Is that Trade Union speak for "doesn't look a gift horse in the mouth?". If so, then yes, absolutely. :)
 

Stibbon

Old-Salt
Look at you pretending that the juniors get a say where the PRI money gets spent. How cute.

You're an interesting character aren't you? (No really).

Tell me, are you still serving or did you get ejected or did you jump ship?
 
You're an interesting character aren't you? (No really).

Tell me, are you still serving or did you get ejected or did you jump ship?

I left after 24 years.

Tell us about these juniors who say what the PRI money gets spent on.
 

Stibbon

Old-Salt
I left after 24 years.

Tell us about these juniors who say what the PRI money gets spent on.
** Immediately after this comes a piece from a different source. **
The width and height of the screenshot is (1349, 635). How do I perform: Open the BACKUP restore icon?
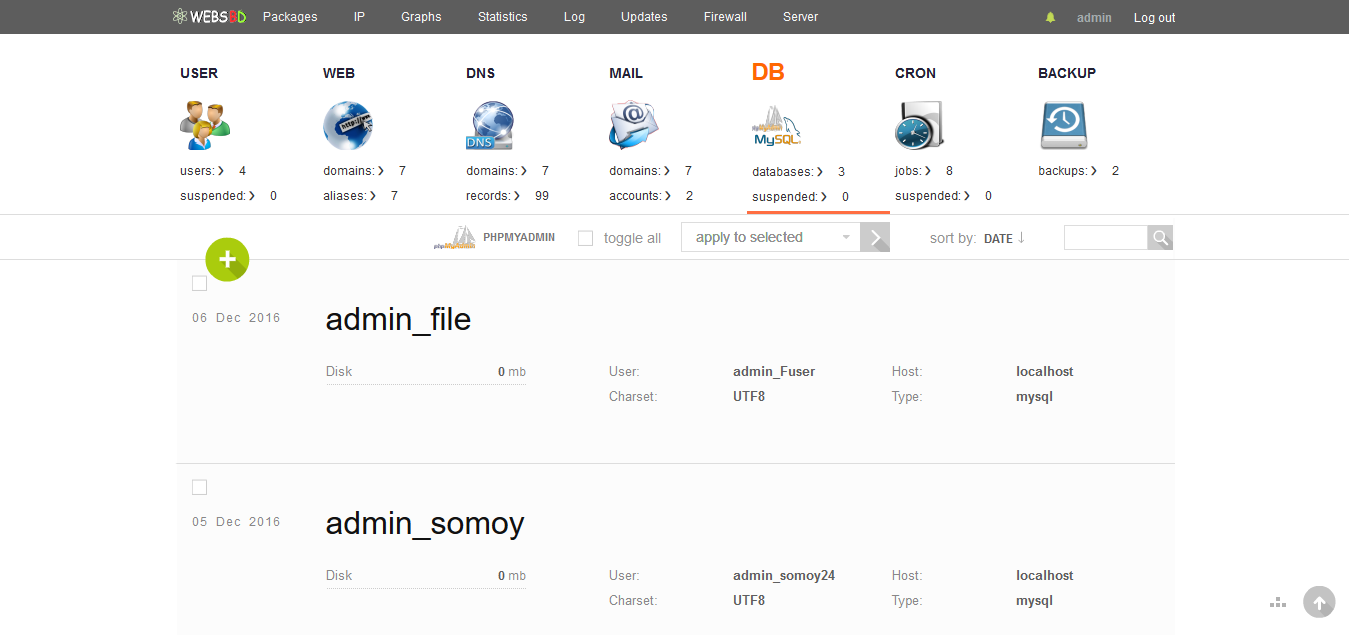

Well, it's not difficult to be honest.

Cpl Bloggins decides to organise a week away with the unit rugby team he helps coach and thinks to himself "I know, I'll fill out a PRI Funds request and ask for £300 from the PRI to help offset the cost of the end-of tour meal/piss up for all 20 of us. (The team is mainly junior ranks with a handful of seniors and a couple of officers).
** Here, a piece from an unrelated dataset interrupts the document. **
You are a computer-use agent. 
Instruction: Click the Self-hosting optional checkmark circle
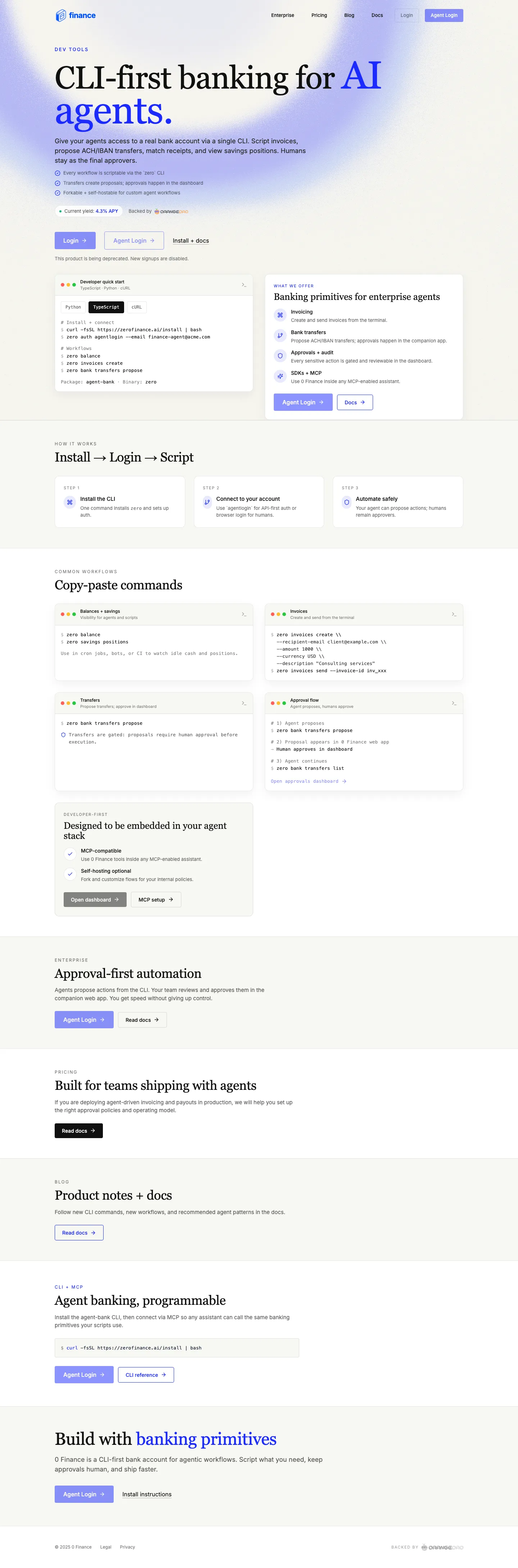tap(70, 874)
He goes to his Sqn office/FSA gets the form, fills it out and sticks it in the OC PRI's pigeon hole in RHQ. Capt Spoonhead, the OC PRI asks the Regtl Accountant (SSgt) if the fund can afford it. "Of course it can Sir" is his written response. "Excellent" says Capt Spoonhead, I'll tell Cpl Bloggins to come and see you and collect the cash the day before they leave".

Well, there it is.

This of course, may or may not have happened in your fascist-led dictatorship of a unit mate, but it sure as hell happened in mine. It's only an example and is by no means an isolated one.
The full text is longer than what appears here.